Intermediate-stage tumors that can’t be surgically removed are often treated with a procedure that delivers chemotherapy or blocks blood flow directly to the tumor through a catheter threaded into the liver’s blood supply. This starves the tumor while sparing most of the healthy liver tissue.
Advanced HCC, where the cancer has invaded blood vessels or spread beyond the liver, is treated with systemic therapies that circulate through the whole body. First-line options now include combinations of immunotherapy (which helps your immune system recognize and attack cancer cells) and targeted drugs that block signals tumors use to grow. For patients whose cancer progresses on initial treatment, several second-line options exist. Treatment for advanced HCC has expanded significantly over the past decade, improving survival even for later-stage disease.
HCC as a Hierarchical Condition Category
If you saw “HCC” on insurance or billing paperwork rather than in the context of cancer, it refers to something entirely different. Hierarchical condition categories are groups of diagnostic codes the federal government uses to estimate how much a patient’s care will cost. Your doctor assigns diagnosis codes during each visit, and those codes get mapped into HCC categories that collectively produce a “risk score” for you as a patient.
This system was implemented in 2004 primarily for Medicare Advantage plans and has since expanded to insurance marketplace plans and accountable care organizations.

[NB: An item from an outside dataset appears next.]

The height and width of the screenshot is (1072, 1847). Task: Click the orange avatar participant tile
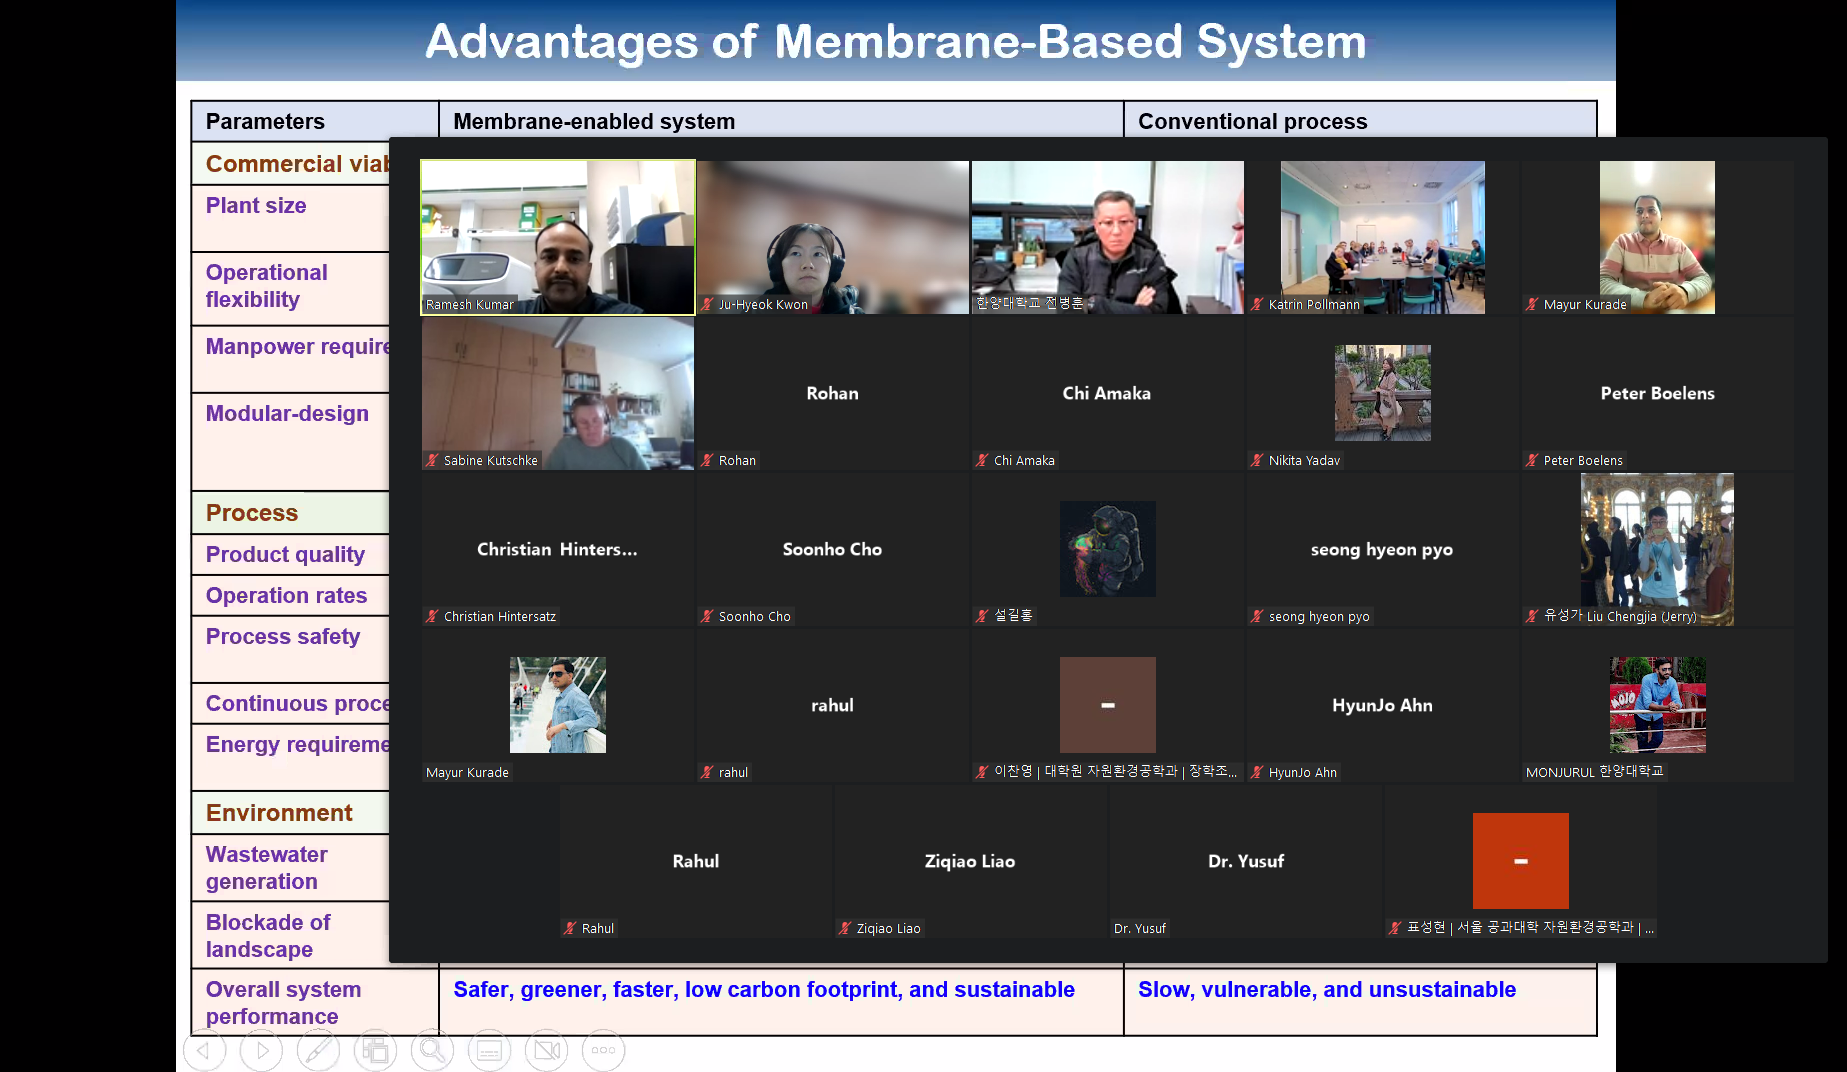[x=1520, y=861]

The core idea is straightforward: insurers who enroll sicker, more complex patients receive higher payments to cover the expected cost of their care, while insurers with healthier populations receive less. The system was designed to discourage plans from cherry-picking healthy enrollees and to ensure that organizations caring for the sickest patients have the resources to do so.

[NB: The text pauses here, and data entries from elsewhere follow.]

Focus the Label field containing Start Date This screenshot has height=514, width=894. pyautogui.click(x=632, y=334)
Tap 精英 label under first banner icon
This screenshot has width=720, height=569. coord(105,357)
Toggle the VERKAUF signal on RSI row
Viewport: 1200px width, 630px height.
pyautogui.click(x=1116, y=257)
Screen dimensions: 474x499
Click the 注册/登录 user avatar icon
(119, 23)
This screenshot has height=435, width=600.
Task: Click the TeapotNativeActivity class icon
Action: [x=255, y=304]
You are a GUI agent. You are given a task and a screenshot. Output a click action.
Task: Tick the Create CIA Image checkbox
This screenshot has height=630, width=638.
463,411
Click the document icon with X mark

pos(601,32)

Common Conditions Classified as HCCs
Hundreds of medical conditions fall into HCC categories, each assigned a number. Some of the most common include:
- HCC 19: Diabetes without complications
- HCC 15: Diabetes with kidney or circulatory complications
- HCC 80: Congestive heart failure
- HCC 108: Chronic obstructive pulmonary disease (COPD)
- HCC 96: Stroke
- HCC 25: End-stage liver disease
- HCC 27: Chronic hepatitis
- HCC 2: Sepsis or shock
- HCC 7: Metastatic cancer and acute leukemia
The “hierarchical” part means that when multiple related conditions exist, only the most severe one counts toward your risk score. For example, if you have both diabetes without complications (HCC 19) and diabetes with kidney complications (HCC 15), only the more severe category factors into the calculation.

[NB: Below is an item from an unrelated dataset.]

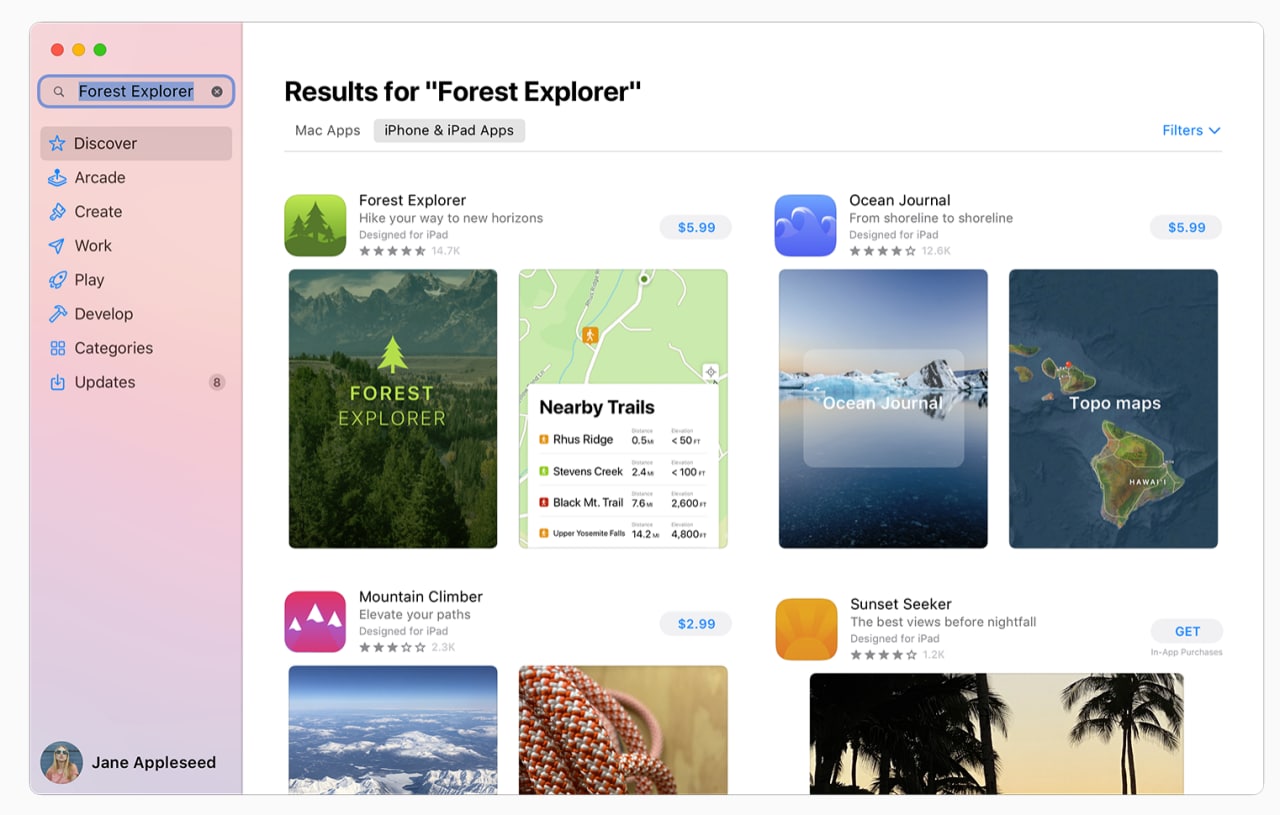Open the Ocean Journal app icon

[805, 225]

Why HCC Coding Appears in Your Records
You might notice HCC references during annual wellness visits or chronic disease check-ins. That’s because your risk score resets every year, and each qualifying condition must be documented fresh through an office visit. If your doctor asks about conditions you’ve had for years or seems to carefully review your full problem list, this is partly why. Accurate documentation ensures your insurance plan receives appropriate funding for your care, and it helps health systems track and manage chronic disease at a population level.
For you as a patient, HCC coding doesn’t change your treatment, your copays, or your coverage. It works behind the scenes between your providers and your insurer. But understanding it explains why your medical records might list “HCC” next to conditions that have nothing to do with cancer.